My Mind Is In A Little Box
/Whether it's Blue Monday or TGIF, when it's -23 that's a good enough reason to sink deep into the blues. Thankfully, I've been reading Flannery O'Connor's Dear God Prayers as I work through the challenges of some of my writing projects. It's my way of staying out of the blue zone.
My mind is in a little box, dear God, down inside other boxes inside other boxes and on and on. There is very little air in my box. Dear God, please give me as much air as it is not presumptuous to ask for. Please let some light shine out of all the things around me so that I can.

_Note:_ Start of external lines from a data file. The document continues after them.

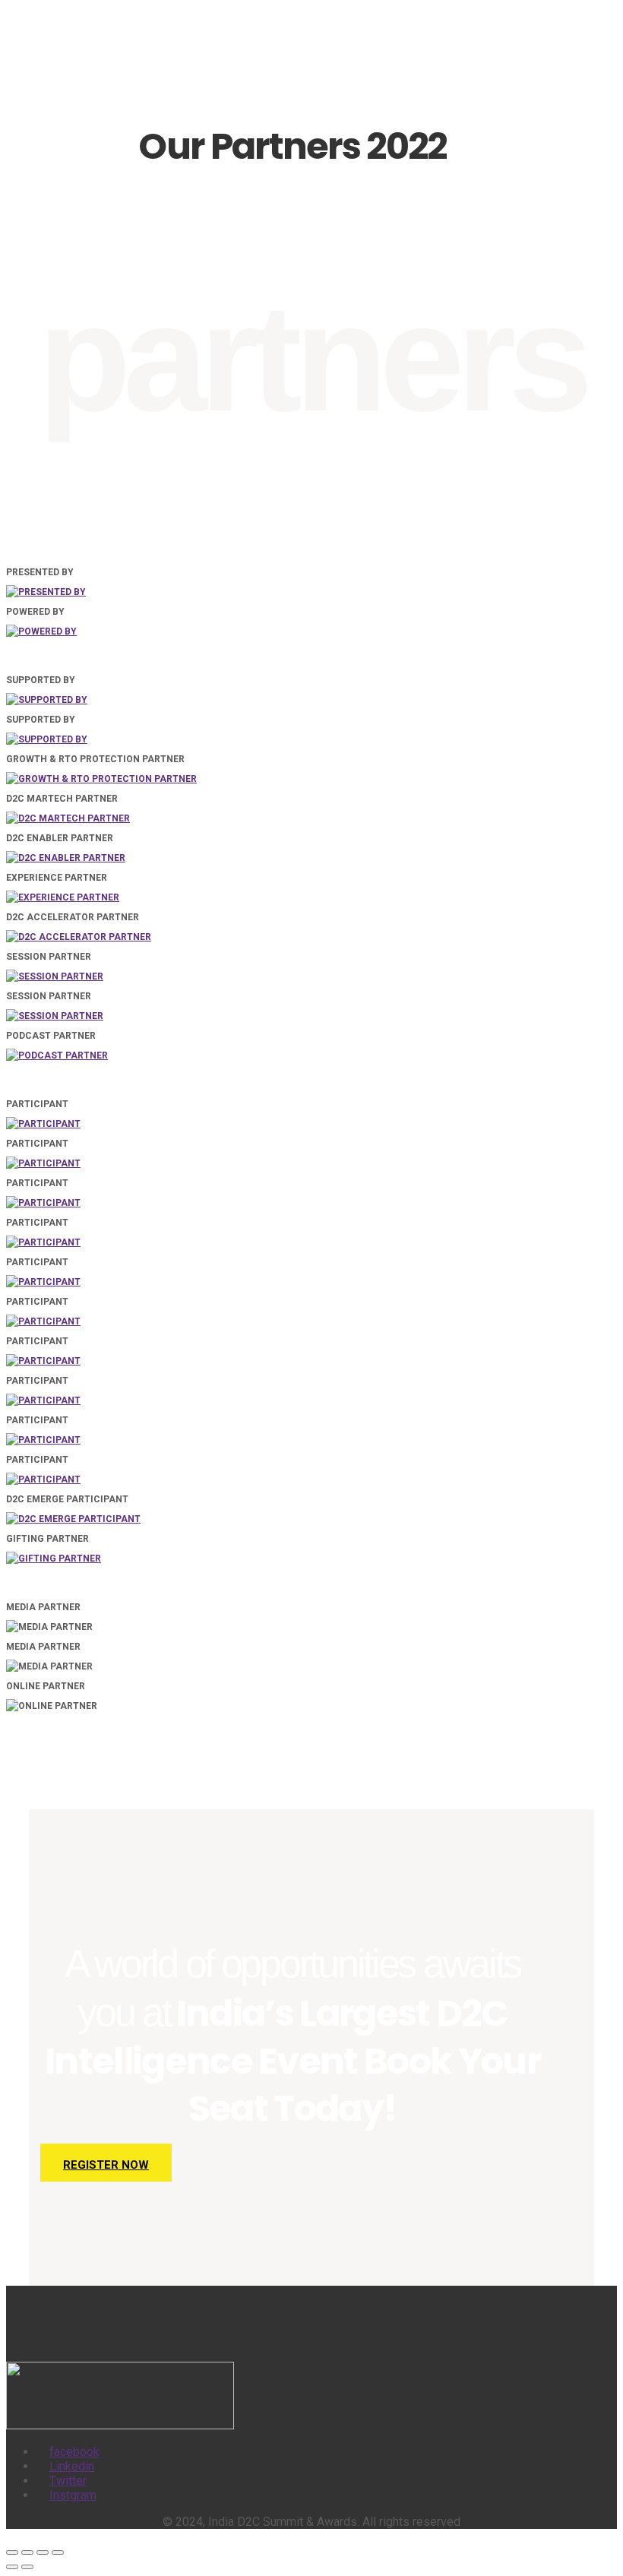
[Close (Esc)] (58, 2552)
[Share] (42, 2552)
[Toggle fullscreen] (27, 2552)
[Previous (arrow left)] (12, 2567)
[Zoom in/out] (12, 2552)
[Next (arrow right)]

What it amounts to I suppose is be selfish. Is there no getting around that, dear God? No escape from ourselves? Into something bigger? Oh dear God I want to write a novel, a good novel. I want to do this for a good feeling & for a bad one. The bad one is uppermost.
The psychologists say it is the natural one. Let me get away dear God from all things thus “natural.” Help me to get what is more than natural into my work—help me to love & bear with my work on that account. If I have to sweat for it, dear God, let it be as in Your service. I would like to be intelligently holy. I am a presumptuous fool, but maybe the vague thing in me that keeps me in is hope.
Flannery O'Connor wrote stories about the grotesque and unimaginable circumstances of life and trusted that her readers would discover grains of truth that might open their minds to new ways of understanding the gospel. A huge risk, I say, and yet I seem to be following a similar path -- writing stories, memoir, poetry, in hopes that I would be intelligently holy.